By July 2005 the commissioning of DRIFT IIa was complete. For the latter part of May and early June DRIFT IIa was continuously run to demonstrate stability and response to calibration sources and to acquire unshielded background data. Installation of neutron shielding then started, consisting first of a supported outer shell containing ~9 tonnes of polypropylene pellets, prior to a planned fully shielded run of ~60 days. The full shield (15 tons of poly pellets) was completed in early August. Minor delays were caused by additional infrastructure safety issues (fire proofing, rear facility wall modifications and fire escape passage) and manpower demands for ZEPLIN II. However, the subsequent operational stability allowed time recovery. All remote monitoring systems, remote operation, the data pipeline and data archiving systems were completed. A DRIFT watch rota with 24hr monitoring of real time dark matter data and detector parameters by collaboration members was operated smoothly from July. Automated trips were fully functional and tested and the detector configured automatically to phone the duty officer in event of any system failure.

The first fully shielded run proceeded through the autumn of 2005. A slight increase in temperature after installation of shielding was observed but was mitigated by addition of air cooling through the shield. An initial total of 16 kg.days (~10 Tbytes), of underground DRIFT IIa data was accumulated including 10 kg.days fully shielded (the PPARC milestone) plus an additional 3 kg.days of partially shielded data and 3 kg.days of unshielded calibration and rock neutron background data. The first DRIFT II technical paper was submitted at this time (well ahead of the milestone) and promptly accepted for publication. The detector ran smoothly, with ~90% continuous live time over 2 months accumulating dark matter data at a better than expected rate of ~ 5kg.days per month at 40 Torr.

Commissioning

Underground commissioning of DRIFT IIa in Feb/Mar 2005

DRIFT IIa analysis preparation and first results

DRIFT analysis is very complex, requiring reduction and cut development to deal with an effective >2000 simultaneous readout signals with 10-bit pulse shape and time information at a raw rate of ~2 Hz. To tackle this two independent home-built code packages have been developed for analysis: (1) the UK-Sheffield SQL database system, mainly for 3d discrimination, alpha track reconstruction and low background/radon studies; (2) the US-Oxy/UNM package, mainly used for energy calibration and background rejection. In addition, UK-Edinburgh produced detailed background simulations.

First analysis work concentrated on using incoming DM and 55Fe data to finalize the data reduction code, streamline archiving for 1 Tb/month, confirm that behavior was as expected, characterize all noise event types, assess efficiencies and finalize parameter cuts. Preliminary monitoring and analysis revealed that the raw trigger rate was as expected; the spark rate dropped as the gas improved as expected; the high-energy alpha rate was as expected with the alpha vetoes working fine.
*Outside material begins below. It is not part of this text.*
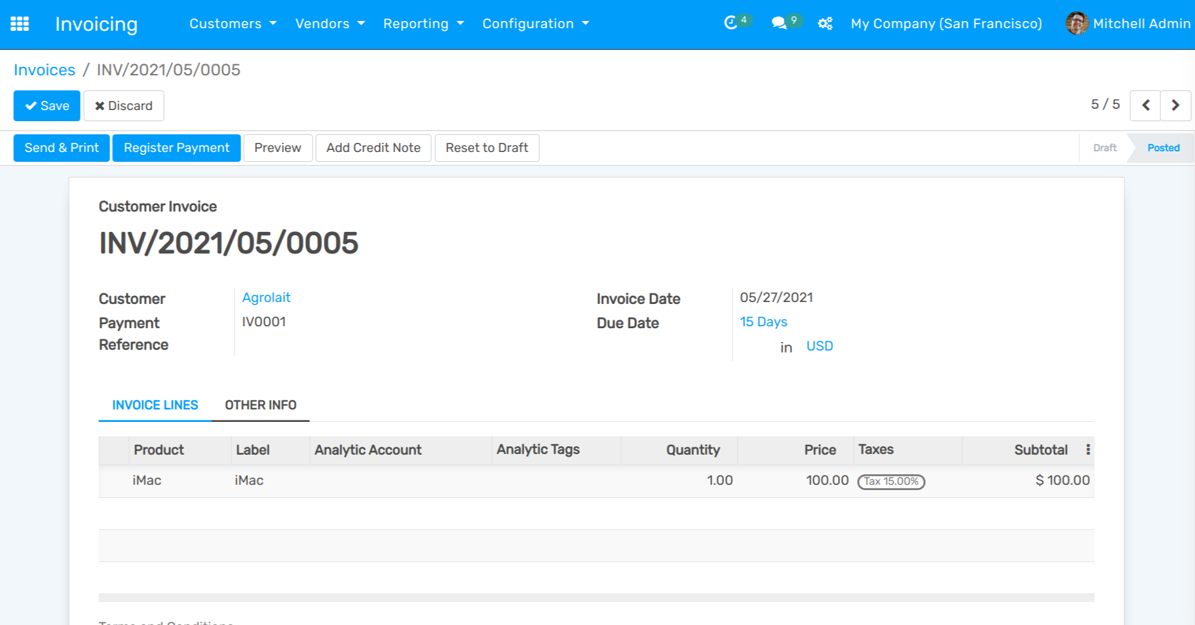
Task: Expand the Customers menu
Action: tap(233, 24)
First pass analysis showed sensitivity to neutrons and gamma rejection consistent with DRIFT I at >105. Particular effort was focused on analysis to minimize energy thresholds including noise rejection algorithms using FFT and boxcars.

Housekeeping

DRIFT IIa with shield (left); example house-keeping data for the cathode current as function of time (middle); typical rejected high-energy alpha event (right)

By May 2006 a period of intense collaborative effort on data analysis development and further data collection had resulted in significant progress being made in the development and validation of core analysis tools, with the subsequent application to the DRIFT IIa data giving us a much-improved understanding of the performance and capabilities of the detector. Analysis of the slow control and event-based run time indicators confirmed the stability of the detector throughout the first 5 months operation period. Event characterization and data cuts and flags had been developed to the point where essentially all but nuclear recoil events were rejected from the data. The following section details the analysis results from Mar 2005 up to June 2007, including OsC-relevant work undertaken after PPARC funding ceased in Oct 2005 funded at a low level using local and EU sources.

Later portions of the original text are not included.